:: WORK ITEM ::
Every record that follows should be printed verbatim.
[Opening DATA SUPPLIED section]
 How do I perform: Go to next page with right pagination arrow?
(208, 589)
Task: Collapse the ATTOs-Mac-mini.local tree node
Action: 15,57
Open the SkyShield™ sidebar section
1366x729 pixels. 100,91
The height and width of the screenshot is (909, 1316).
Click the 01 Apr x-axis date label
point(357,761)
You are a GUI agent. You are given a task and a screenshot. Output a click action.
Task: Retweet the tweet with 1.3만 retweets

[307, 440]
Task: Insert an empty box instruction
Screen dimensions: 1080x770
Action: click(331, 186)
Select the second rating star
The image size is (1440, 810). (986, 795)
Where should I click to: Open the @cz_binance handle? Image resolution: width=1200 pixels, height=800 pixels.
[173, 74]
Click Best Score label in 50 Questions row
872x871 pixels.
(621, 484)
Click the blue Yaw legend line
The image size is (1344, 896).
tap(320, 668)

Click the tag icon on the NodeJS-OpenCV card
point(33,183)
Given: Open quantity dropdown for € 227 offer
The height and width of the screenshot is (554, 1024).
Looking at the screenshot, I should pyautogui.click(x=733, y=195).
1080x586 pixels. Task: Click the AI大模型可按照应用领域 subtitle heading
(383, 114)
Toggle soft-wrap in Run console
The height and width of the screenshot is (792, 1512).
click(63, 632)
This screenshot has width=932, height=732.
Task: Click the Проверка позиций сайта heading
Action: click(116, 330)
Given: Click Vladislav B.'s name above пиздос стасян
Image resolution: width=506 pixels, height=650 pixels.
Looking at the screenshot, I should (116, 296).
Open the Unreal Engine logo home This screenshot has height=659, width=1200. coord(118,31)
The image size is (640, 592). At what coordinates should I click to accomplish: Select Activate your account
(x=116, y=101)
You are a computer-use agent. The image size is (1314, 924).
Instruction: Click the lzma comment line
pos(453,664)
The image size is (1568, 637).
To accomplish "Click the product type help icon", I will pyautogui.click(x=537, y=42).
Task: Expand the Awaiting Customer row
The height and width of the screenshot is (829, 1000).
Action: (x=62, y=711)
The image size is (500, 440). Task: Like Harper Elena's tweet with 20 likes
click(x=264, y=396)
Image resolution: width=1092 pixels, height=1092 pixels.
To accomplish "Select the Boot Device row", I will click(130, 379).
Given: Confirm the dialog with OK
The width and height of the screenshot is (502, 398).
[Closing DATA SUPPLIED section]
:: RESPONSE AREA ::
 How do I perform: Go to next page with right pagination arrow?
(208, 589)
Task: Collapse the ATTOs-Mac-mini.local tree node
Action: 15,57
Open the SkyShield™ sidebar section
1366x729 pixels. 100,91
The height and width of the screenshot is (909, 1316).
Click the 01 Apr x-axis date label
point(357,761)
You are a GUI agent. You are given a task and a screenshot. Output a click action.
Task: Retweet the tweet with 1.3만 retweets

[307, 440]
Task: Insert an empty box instruction
Screen dimensions: 1080x770
Action: click(331, 186)
Select the second rating star
The image size is (1440, 810). (986, 795)
Where should I click to: Open the @cz_binance handle? Image resolution: width=1200 pixels, height=800 pixels.
[173, 74]
Click Best Score label in 50 Questions row
872x871 pixels.
(621, 484)
Click the blue Yaw legend line
The image size is (1344, 896).
tap(320, 668)

Click the tag icon on the NodeJS-OpenCV card
point(33,183)
Given: Open quantity dropdown for € 227 offer
The height and width of the screenshot is (554, 1024).
Looking at the screenshot, I should pyautogui.click(x=733, y=195).
1080x586 pixels. Task: Click the AI大模型可按照应用领域 subtitle heading
(383, 114)
Toggle soft-wrap in Run console
The height and width of the screenshot is (792, 1512).
click(63, 632)
This screenshot has width=932, height=732.
Task: Click the Проверка позиций сайта heading
Action: click(116, 330)
Given: Click Vladislav B.'s name above пиздос стасян
Image resolution: width=506 pixels, height=650 pixels.
Looking at the screenshot, I should (116, 296).
Open the Unreal Engine logo home This screenshot has height=659, width=1200. coord(118,31)
The image size is (640, 592). At what coordinates should I click to accomplish: Select Activate your account
(x=116, y=101)
You are a computer-use agent. The image size is (1314, 924).
Instruction: Click the lzma comment line
pos(453,664)
The image size is (1568, 637).
To accomplish "Click the product type help icon", I will pyautogui.click(x=537, y=42).
Task: Expand the Awaiting Customer row
The height and width of the screenshot is (829, 1000).
Action: (x=62, y=711)
The image size is (500, 440). Task: Like Harper Elena's tweet with 20 likes
click(x=264, y=396)
Image resolution: width=1092 pixels, height=1092 pixels.
To accomplish "Select the Boot Device row", I will click(130, 379).
Given: Confirm the dialog with OK
The width and height of the screenshot is (502, 398).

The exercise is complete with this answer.